Many operating systems have packages available to make Xapian easy to install; information is available on our download page. This covers most popular Linux distributions, FreeBSD, Mac OS (Python and C++ only) and Windows using Microsoft Visual Studio.

If you’re using a different operating system, you will need to compile from source, which should work on any Unix-like operating system, and Windows using any one of Cygwin, MSYS+mingw or MSVC. Source code is again available from our download page.

Datasets and example code

If you want to run the code we use to demonstrate Xapian’s features (and we recommend you do), you’ll need both the code itself and the two datasets we use. You can grab the source for this guide from github, which contains the example code in each language (in the code subdirectory), and also the data files listed below (in the data subdirectory).

The example code is available in Python, Perl, PHP, C++ and Java so far, although there’s only a complete set of examples for Python at present.

The first dataset is the first 100 objects taken from museum catalogue data released by the Science Museum. We downloaded this data from their API site, but this has since shut down. The second dataset we have curated ourselves from information on Wikipedia about the 50 US States. Both are provided as gzipped CSV files. The first dataset is released under the Creative Commons license Attribution-NonCommercial-ShareAlike license, and the second under Creative Commons Attribution-Share Alike 3.0.

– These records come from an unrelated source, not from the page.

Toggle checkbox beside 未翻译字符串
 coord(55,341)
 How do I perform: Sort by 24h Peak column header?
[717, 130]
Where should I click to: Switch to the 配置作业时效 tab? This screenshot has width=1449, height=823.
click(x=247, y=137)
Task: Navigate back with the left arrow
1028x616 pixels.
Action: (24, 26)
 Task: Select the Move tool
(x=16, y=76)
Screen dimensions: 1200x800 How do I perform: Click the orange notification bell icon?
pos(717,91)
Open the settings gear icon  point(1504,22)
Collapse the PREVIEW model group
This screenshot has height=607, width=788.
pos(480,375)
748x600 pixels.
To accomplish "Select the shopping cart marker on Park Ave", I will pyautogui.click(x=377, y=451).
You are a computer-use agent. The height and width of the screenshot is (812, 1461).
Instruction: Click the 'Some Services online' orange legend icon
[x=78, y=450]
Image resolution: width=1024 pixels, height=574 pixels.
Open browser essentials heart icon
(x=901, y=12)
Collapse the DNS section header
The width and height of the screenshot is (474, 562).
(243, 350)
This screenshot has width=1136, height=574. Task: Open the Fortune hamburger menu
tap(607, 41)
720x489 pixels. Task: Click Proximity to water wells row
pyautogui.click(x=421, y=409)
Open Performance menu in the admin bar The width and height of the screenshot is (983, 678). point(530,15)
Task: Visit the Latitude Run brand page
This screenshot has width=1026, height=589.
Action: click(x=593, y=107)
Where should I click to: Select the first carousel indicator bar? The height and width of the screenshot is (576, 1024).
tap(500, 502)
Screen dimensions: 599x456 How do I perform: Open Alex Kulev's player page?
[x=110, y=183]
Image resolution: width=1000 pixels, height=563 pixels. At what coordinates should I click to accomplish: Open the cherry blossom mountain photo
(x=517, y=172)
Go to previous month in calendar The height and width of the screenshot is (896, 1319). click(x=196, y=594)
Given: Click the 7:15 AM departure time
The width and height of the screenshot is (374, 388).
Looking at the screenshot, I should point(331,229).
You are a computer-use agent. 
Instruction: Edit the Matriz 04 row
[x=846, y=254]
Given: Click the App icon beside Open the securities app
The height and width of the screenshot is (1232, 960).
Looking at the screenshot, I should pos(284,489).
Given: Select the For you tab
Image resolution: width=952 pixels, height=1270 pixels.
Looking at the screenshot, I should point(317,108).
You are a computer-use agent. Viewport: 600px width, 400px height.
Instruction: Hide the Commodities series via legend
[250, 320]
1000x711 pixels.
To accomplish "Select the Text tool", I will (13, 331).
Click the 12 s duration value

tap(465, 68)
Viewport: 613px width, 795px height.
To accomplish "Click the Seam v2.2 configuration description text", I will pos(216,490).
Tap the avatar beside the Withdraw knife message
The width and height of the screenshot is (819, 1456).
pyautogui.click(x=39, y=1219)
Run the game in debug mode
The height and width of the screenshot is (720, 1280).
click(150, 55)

If you haven’t grabbed the git repository, you can also view these datasets online on github:

As we describe how to use Xapian, and show how to use it with practical code examples, we provide the commands needed to compile (if necessary) and run the code described. These commands are intended to be run from the top-level directory of the source for this guide.

Todo

link to here from every howto and everything that needs the data files and example code

Contributing

The source for this documentation is being kept on github; the best way to contribute is to add issues, comments and pull requests there. If you want to chat to us interactively during the sprint sessions (and in general) there are details of how to connect to our chat channel on our website.

To be able to generate this documentation from a git checkout, you’ll need the Sphinx documentation tool. If you’re using Debian or Ubuntu or another Debian-derived distro, you can get this by installing either the python-sphinx or python3-sphinx package. Once you have Sphinx installed, you can generate HTML output with make html (for a full list of available formats, see make).